START PROVIDED DATA

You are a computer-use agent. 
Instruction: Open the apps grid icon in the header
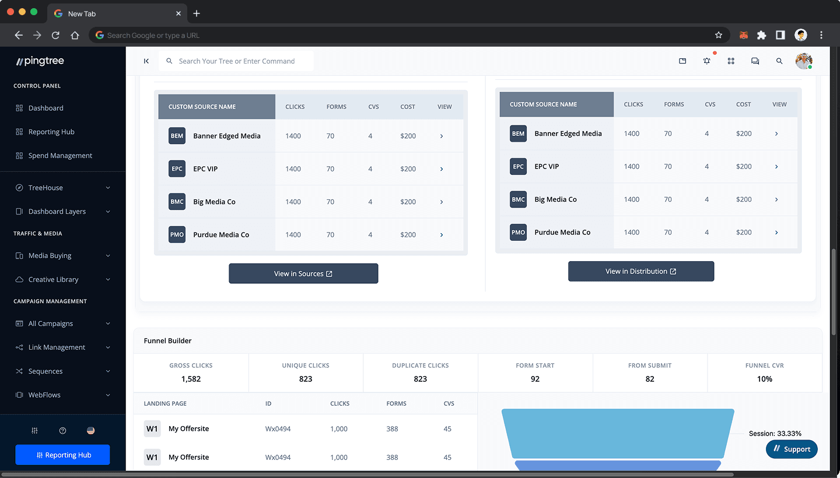pos(731,61)
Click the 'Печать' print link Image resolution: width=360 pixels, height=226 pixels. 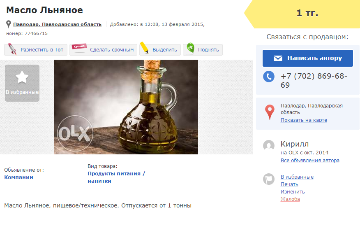click(289, 184)
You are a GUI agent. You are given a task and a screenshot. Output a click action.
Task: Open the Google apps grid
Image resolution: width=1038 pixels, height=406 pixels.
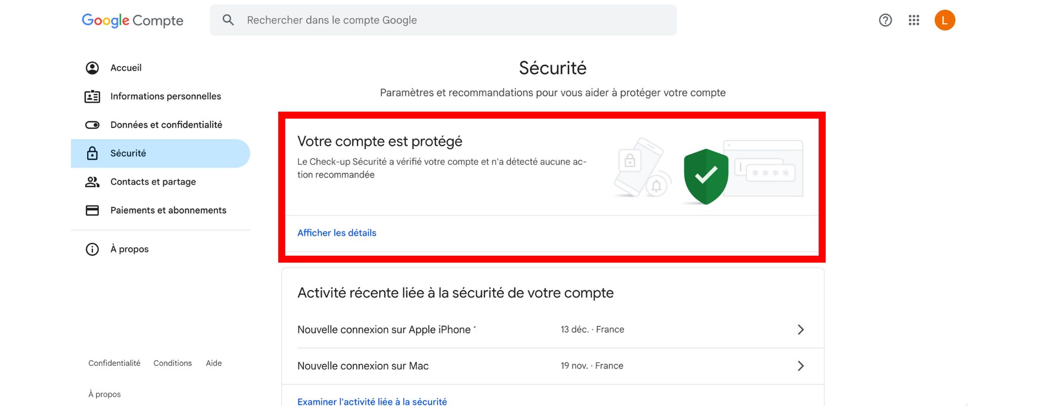(x=914, y=20)
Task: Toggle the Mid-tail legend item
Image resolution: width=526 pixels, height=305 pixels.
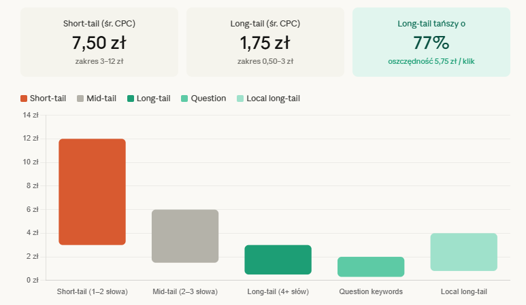Action: tap(97, 98)
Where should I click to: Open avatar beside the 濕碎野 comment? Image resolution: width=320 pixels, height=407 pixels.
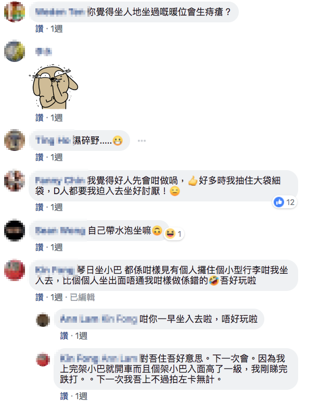point(15,140)
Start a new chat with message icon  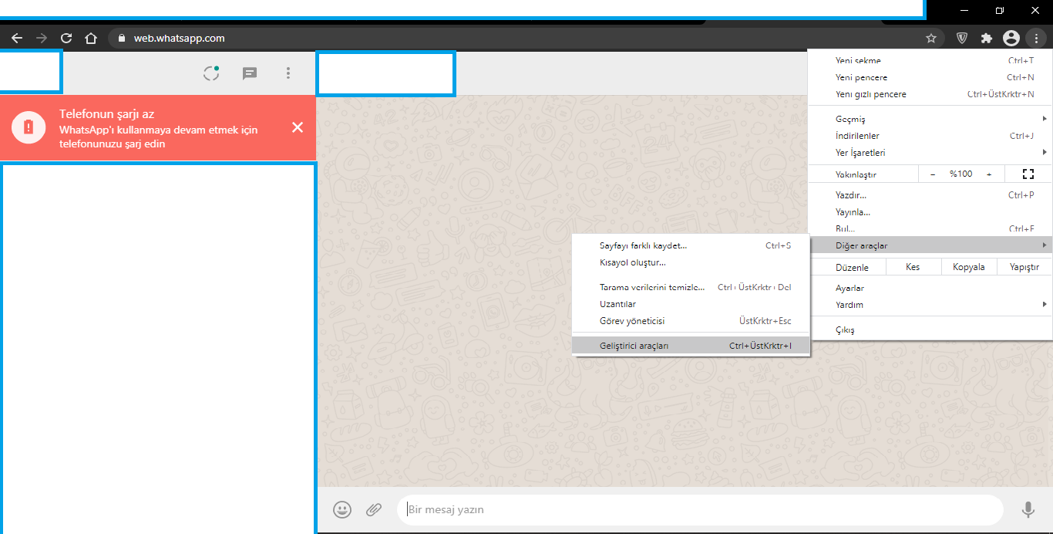pos(250,73)
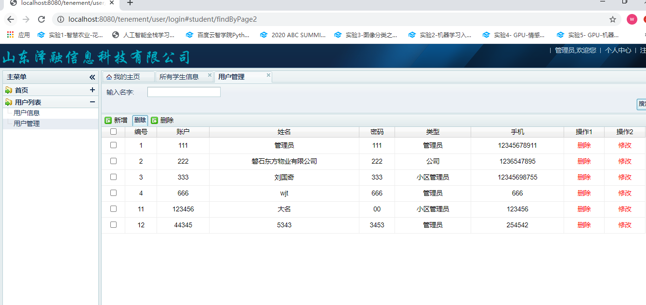The image size is (646, 305).
Task: Bookmark page with star icon
Action: click(613, 19)
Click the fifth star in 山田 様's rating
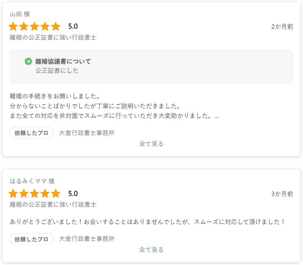Screen dimensions: 303x265 56,27
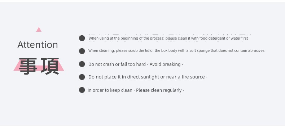Click the small pink triangle above Attention
Viewport: 285px width, 135px height.
point(39,30)
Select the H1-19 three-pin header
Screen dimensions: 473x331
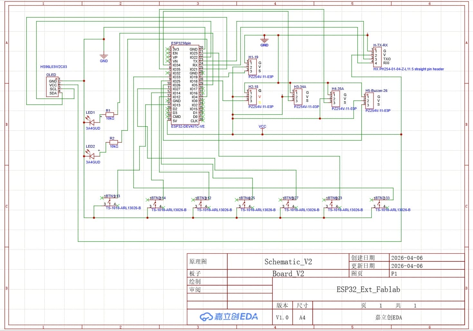pyautogui.click(x=252, y=67)
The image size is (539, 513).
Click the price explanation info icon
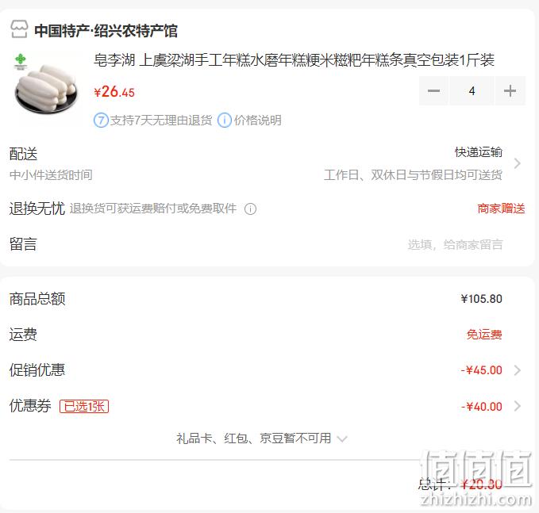(225, 121)
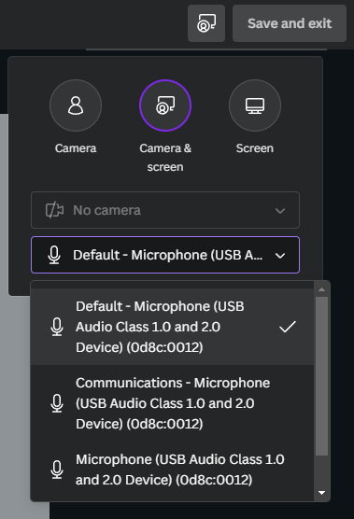Screen dimensions: 354x519
Task: Select the Camera recording mode icon
Action: [76, 105]
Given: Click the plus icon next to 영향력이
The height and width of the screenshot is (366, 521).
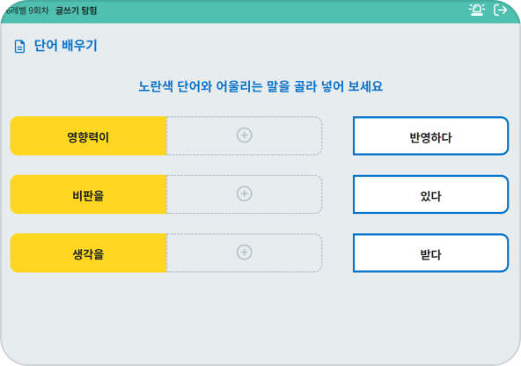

END PROVIDED DATA

**WHAT YOU NEED TO DO:**
Filter the listing by the string "agent"; copy each matching line.

**EXERCISE OUTPUT:**
You are a computer-use agent. 
You are a GUI agent. You are given a task and a screenshot. Output a click action.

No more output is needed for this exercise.